** RECORDS TO USE **
========================

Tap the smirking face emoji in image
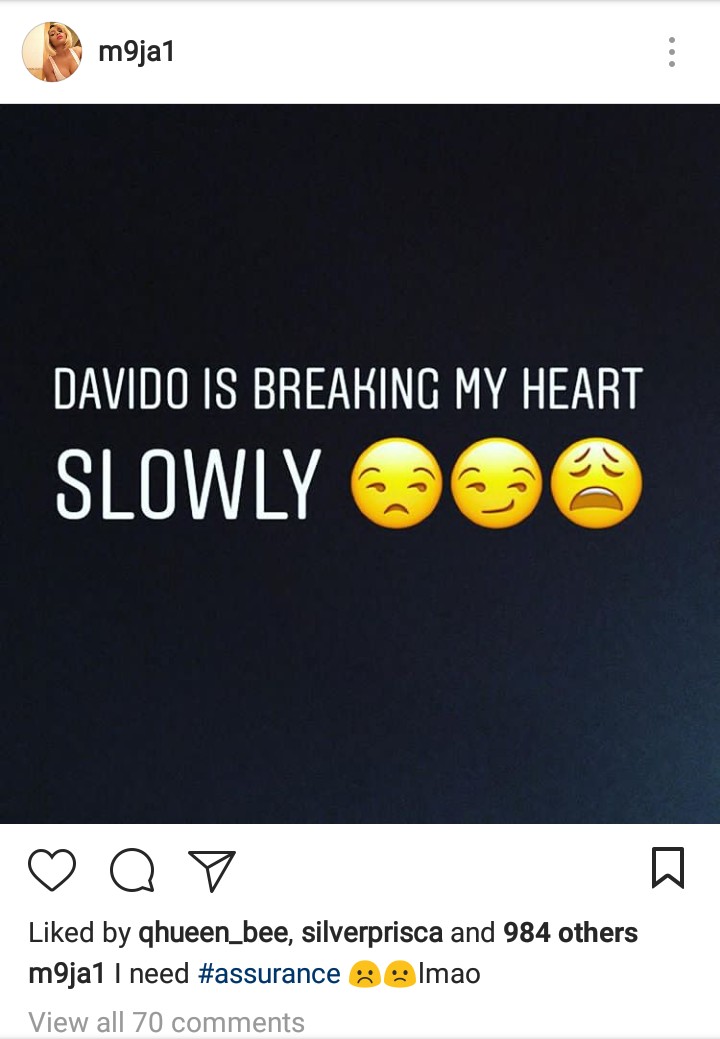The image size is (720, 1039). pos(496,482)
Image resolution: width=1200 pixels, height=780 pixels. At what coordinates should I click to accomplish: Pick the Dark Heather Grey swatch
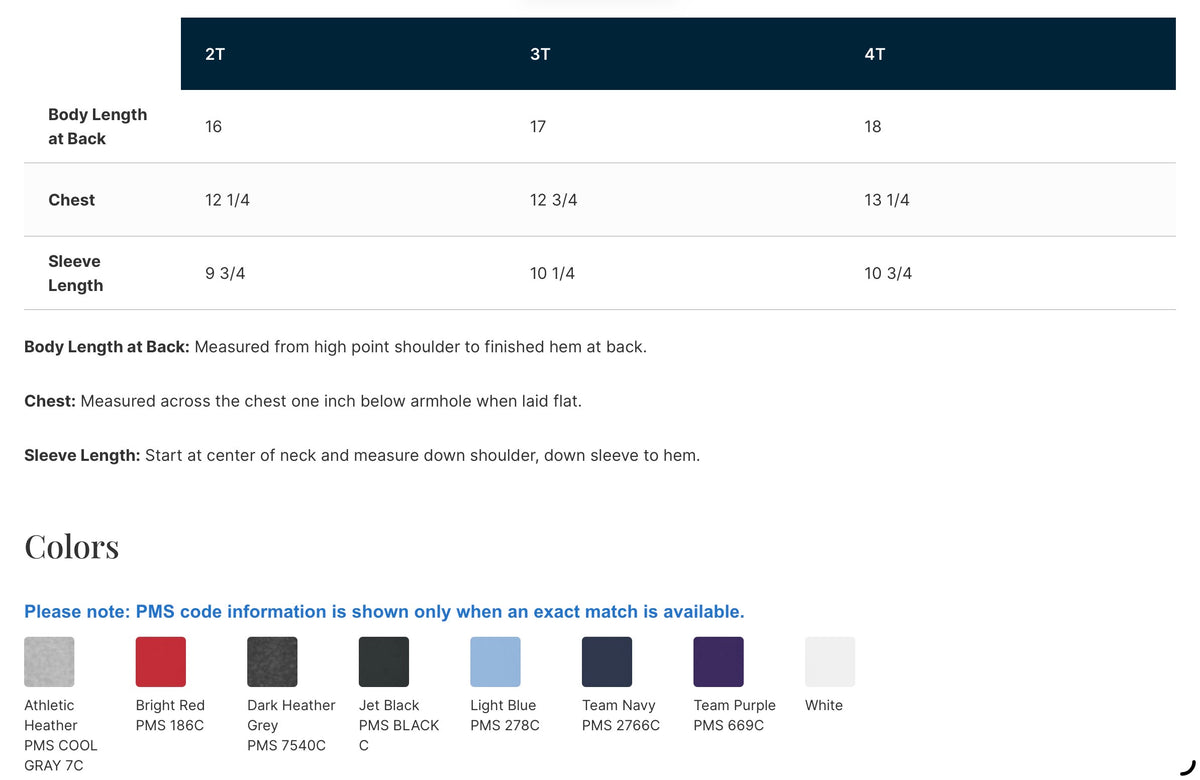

========================

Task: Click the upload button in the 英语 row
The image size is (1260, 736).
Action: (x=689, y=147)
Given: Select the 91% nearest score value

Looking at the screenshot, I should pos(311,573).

========================

** DESCRIPTION OF THE TASK **
Skipping the pictures, print the lines in the listing above exactly as written, starting at the line with "Tap the smirking face emoji in image" and ending at the line with "Image resolution: width=1200", both included.

** REPLY TO THE EXERCISE **
Tap the smirking face emoji in image
The image size is (720, 1039). pos(496,482)
Image resolution: width=1200 pixels, height=780 pixels. At what coordinates should I click to accomplish: Pick the Dark Heather Grey swatch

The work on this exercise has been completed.